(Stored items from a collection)
________________
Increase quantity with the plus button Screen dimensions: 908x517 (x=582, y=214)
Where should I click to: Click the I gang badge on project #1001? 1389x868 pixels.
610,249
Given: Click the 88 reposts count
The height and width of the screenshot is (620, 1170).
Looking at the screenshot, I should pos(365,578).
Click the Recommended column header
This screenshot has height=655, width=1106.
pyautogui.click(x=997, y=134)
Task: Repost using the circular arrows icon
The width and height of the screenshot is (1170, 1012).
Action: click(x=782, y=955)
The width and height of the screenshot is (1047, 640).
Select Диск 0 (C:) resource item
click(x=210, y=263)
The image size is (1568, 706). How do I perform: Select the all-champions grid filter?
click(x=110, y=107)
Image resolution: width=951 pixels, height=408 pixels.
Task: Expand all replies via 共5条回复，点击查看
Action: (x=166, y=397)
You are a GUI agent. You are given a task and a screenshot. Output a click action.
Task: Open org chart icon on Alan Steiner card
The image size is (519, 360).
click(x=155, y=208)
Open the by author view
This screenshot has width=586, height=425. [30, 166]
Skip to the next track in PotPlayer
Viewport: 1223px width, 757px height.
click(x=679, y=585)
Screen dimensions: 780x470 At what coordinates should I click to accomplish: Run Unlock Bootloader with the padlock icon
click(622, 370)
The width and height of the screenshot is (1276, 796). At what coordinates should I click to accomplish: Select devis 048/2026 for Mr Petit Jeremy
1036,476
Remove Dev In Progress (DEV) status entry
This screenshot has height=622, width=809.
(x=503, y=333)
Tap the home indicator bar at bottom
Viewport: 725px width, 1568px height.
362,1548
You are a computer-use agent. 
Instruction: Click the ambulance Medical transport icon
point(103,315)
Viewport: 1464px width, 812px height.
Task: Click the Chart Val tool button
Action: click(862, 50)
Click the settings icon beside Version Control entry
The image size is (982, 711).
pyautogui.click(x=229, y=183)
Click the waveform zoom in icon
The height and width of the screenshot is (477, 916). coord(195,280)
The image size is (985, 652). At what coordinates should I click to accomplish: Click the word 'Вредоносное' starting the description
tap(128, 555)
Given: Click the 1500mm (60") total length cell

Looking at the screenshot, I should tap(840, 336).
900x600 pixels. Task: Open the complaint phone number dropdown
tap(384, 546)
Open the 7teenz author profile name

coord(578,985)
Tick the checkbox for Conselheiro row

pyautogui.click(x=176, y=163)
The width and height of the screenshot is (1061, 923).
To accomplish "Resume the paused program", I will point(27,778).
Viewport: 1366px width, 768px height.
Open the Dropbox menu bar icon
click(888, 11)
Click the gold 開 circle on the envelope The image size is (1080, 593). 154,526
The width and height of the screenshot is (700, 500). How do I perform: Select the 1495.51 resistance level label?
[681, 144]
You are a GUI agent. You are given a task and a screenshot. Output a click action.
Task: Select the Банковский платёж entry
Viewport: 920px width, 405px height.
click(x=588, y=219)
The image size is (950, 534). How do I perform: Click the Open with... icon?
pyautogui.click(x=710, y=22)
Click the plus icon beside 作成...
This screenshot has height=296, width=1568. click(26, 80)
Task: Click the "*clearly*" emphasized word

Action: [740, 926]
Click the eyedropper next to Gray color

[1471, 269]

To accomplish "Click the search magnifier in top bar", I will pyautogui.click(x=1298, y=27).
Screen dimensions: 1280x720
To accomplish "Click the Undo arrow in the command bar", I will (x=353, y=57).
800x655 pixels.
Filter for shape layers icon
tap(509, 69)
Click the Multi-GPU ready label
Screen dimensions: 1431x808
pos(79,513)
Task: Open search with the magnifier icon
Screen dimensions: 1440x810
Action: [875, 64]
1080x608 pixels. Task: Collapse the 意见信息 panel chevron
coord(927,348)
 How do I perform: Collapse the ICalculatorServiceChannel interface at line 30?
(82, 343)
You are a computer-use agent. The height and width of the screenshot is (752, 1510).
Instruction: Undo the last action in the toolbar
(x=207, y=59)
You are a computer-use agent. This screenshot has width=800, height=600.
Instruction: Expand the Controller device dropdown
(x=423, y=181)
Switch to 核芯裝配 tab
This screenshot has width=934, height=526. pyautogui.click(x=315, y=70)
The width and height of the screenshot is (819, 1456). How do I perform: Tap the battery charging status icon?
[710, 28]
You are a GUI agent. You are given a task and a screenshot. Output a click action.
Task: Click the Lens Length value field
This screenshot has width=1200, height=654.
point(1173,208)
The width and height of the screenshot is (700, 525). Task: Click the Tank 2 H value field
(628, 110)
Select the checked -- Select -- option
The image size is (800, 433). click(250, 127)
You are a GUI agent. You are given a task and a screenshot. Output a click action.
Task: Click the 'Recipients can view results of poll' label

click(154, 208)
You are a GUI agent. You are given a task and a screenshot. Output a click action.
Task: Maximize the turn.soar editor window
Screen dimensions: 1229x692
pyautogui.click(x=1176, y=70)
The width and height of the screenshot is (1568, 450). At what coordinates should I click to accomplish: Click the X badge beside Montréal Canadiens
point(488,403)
________________
• _What the task requires_
Copy out each line of the data that includes the string "computer".

• _Response to this task_
You are a computer-use agent. 
You are a computer-use agent. The height and width of the screenshot is (752, 1510).
You are a computer-use agent. This screenshot has width=800, height=600.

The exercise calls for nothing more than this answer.